A PF identificou nove empresas que fizeram parceria com o Bellini Cultural e outras três que auxiliavam o grupo nas fraudes, além de diversas pessoas físicas. Essa “estrutura de papel” obteve junto ao Ministério mais de uma centena de projetos. O relatório final da Boca Livre foi encaminhado ao Ministério Público Federal. O inquérito foi aberto no final de 2014 e seguiu para a Inteligência da PF em novembro de 2015, quando as investigações começaram a ganhar fôlego.
A Polícia Federal afirma que o Ministério da Cultura foi avisado das irregularidades, envolvendo projetos do Grupo Bellini e servidores da pasta, três anos antes dos investigadores receberem a denúncia. “Um rastreamento preliminar revelou indícios de adulteração de documentos, projetos extremamente similares, um projeto igualzinho ao outro, um dos dois não aconteceu”, relata Melissa.
Cantores famosos
“A falta de fiscalização permitiu a continuidade delitiva até a deflagração da operação, em junho de 2016”, afirma a delegada federal, que revela ter descoberto, também, uma “lei invisível do mercado cultural”, sob a qual produtoras teriam de oferecer ou aceitar exigências ilícitas de grandes empresas para garantir o aporte no projeto cultural.
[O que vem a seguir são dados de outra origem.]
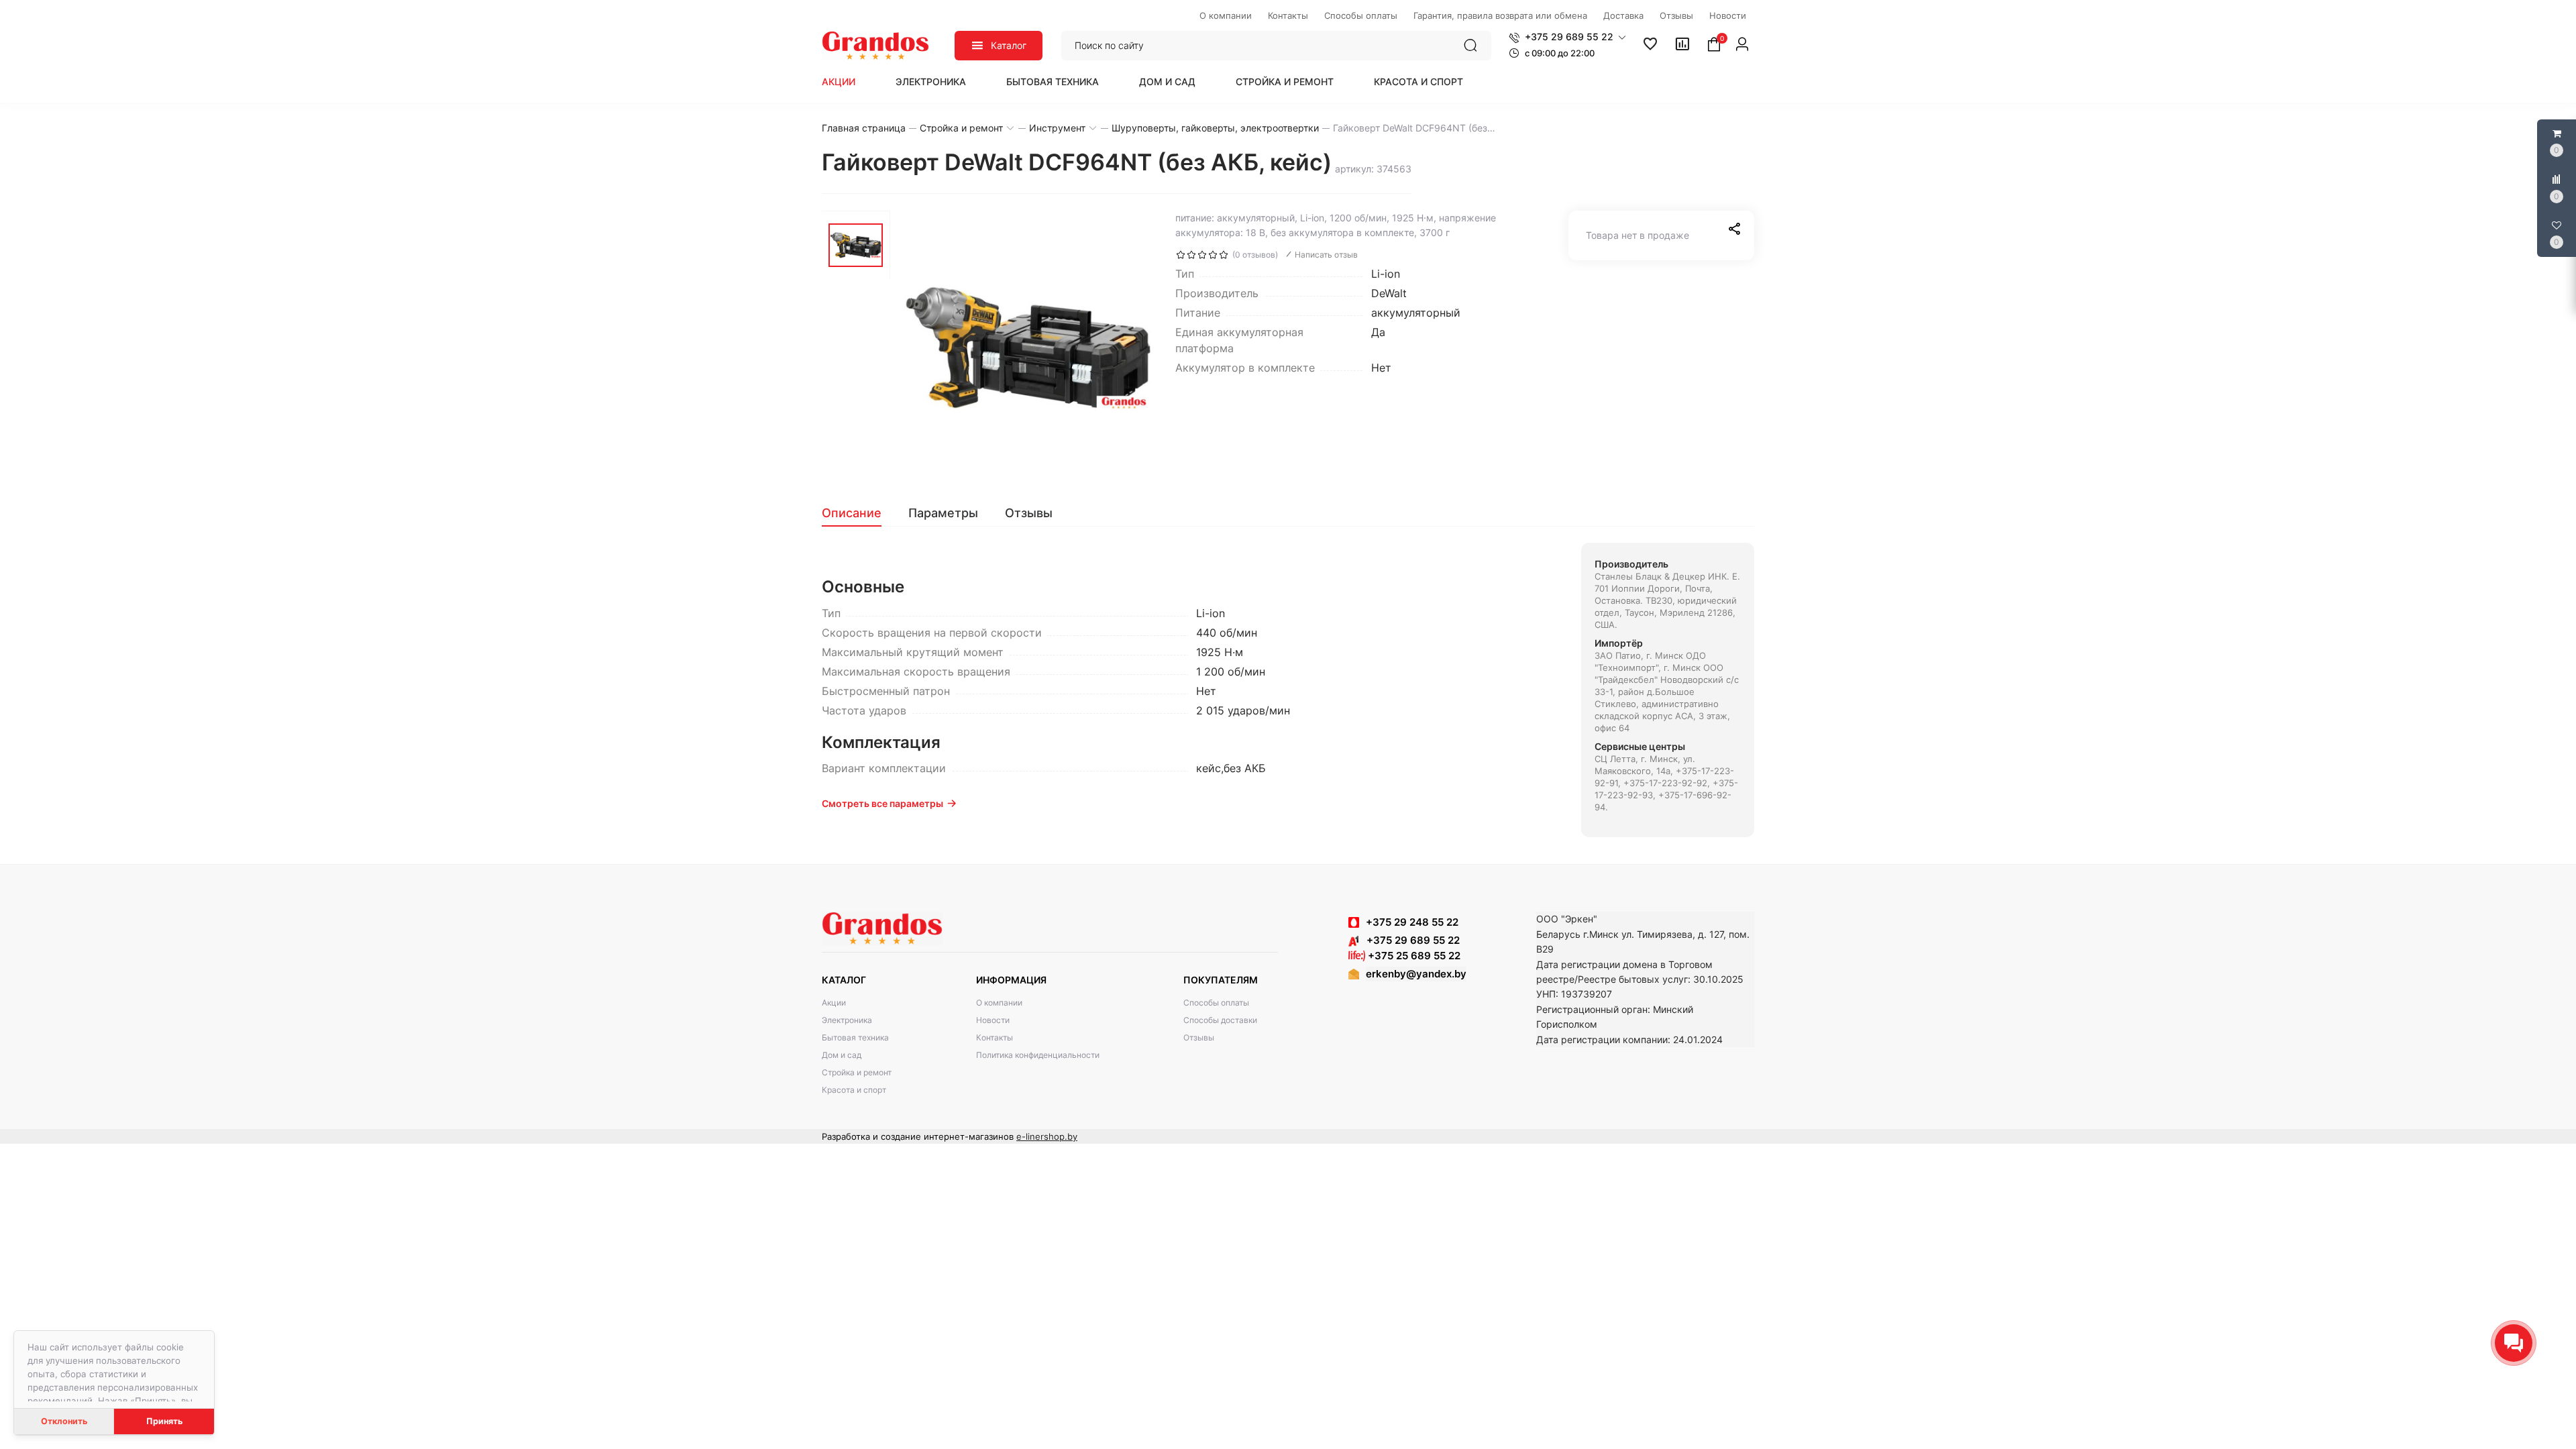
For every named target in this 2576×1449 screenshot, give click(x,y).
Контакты (994, 1037)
Ela ressalta que as empresas já possuem uma grande vantagem, que é a vinculação de um projeto cultural à sua marca sem custos – uma vez que, para as que tem um lucro real de até 4%, o dinheiro utilizado no patrocínio é abatido do imposto de renda.
Entre essas contrapartidas, segundo a PF, indiciados do núcleo central do Grupo Bellini contaram que empresas exigiam contrapartidas como, por exemplo, festas de final de ano com cantores famosos, em troca de apoio aos projetos. “A disputa era tão acirrada entre os produtores culturais que se não atendessem às solicitações não iriam conseguir aporte em nenhum projeto cultural”, assinala a delegada. “A investigações confirmaram isso. As grandes empresas tiveram inclusive a coragem de formalizar contratos de patrocínio com objetos ilícitos.”